Chanda Prescod-Weinstein named to “Nature’s 10” list

Tuesday, December 15, 2020
Physics professor Chanda Prescod-Weinstein stands against a chalkboard with arms crossed.

Chanda Prescod-Weinstein, assistant professor of physics and core faculty in women’s and gender studies at UNH, is featured in Nature journal’s “Nature’s 10,” a list of people who had a role in some of 2020’s most significant moments in science. The leading science journal called Prescod-Weinstein, a theoretical cosmologist and particle physicist who studies dark matter, “a force in physics” who “pursues the nature of dark matter while also confronting racism in science and society.”

On June 10, 2020, Particles for Justice, a group Prescod-Weinstein co-founded in 2018 to fight systemic sexism in academia, mounted a #strike4blacklives response to systemic racism and violence against Black people in conjunction with the #shutdownSTEM and #shutdownacademia initiatives that day. One of more than a dozen organizers of that day, she drew motivation from “the protestors responding to the unjust killings of Ahmaud Arbery, Breonna Taylor and George Floyd, plus a pandemic that has disproportionately killed Black and brown folks. I felt frustrated that as the bodies piled up, physicists were continuing to do business as usual, as if everything was normal,” she says.

The impact of #strike4blacklives was widespread: Major academic publishers and associations representing hundreds of thousands of scientists paused their activity and used the day to reflect and take action on fighting anti-Black racism. But Prescod-Weinstein didn’t take a victory lap. “I think it’s an outrageous tragedy that so many people had to suffer and die before we thought we could successfully galvanize academics in the way we did this year,” she says.

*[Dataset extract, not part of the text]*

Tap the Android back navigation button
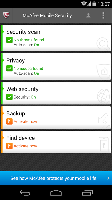This screenshot has height=200, width=112. [25, 193]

The Nature distinction follows several others that recognize Prescod-Weinstein’s contributions to science and social justice, including the American Physical Society’s (APS) Edward A. Bouchet Award and Vice.com’s Humans of 2020.

A theoretical particle cosmologist, Prescod-Weinstein studies dark matter, work that’s at the intersection of physics and astronomy. She is currently principal investigator on three grants, including one from the National Science Foundation to study “making galaxies out of an (ultra)light invisible matter halo.” She is the organizer of a conference on dark matter at the Aspen Center for Physics and serves as a cosmic probes of dark matter topical convener for the Snowmass 2021 Particle Physics Community Planning process. Prescod-Weinstein is also active in research in Black feminist science, technology and society studies.

In addition to publishing research in peer-reviewed journals, Prescod-Weinstein writes regularly for more popular media, including New Scientist and Physics World, where she is a contributing columnist. Her book, The Disordered Cosmos: A Journey into Dark Matter, Spacetime, and Dreams Deferred, will be published in March 2021.

In 2016, when she was a postdoctoral researcher at UNH, Elena Long, now an assistant professor also in the physics department, was named to Nature’s 10 in recognition of her pathbreaking efforts to make the field of physics more inclusive of people from sexual and gender minorities.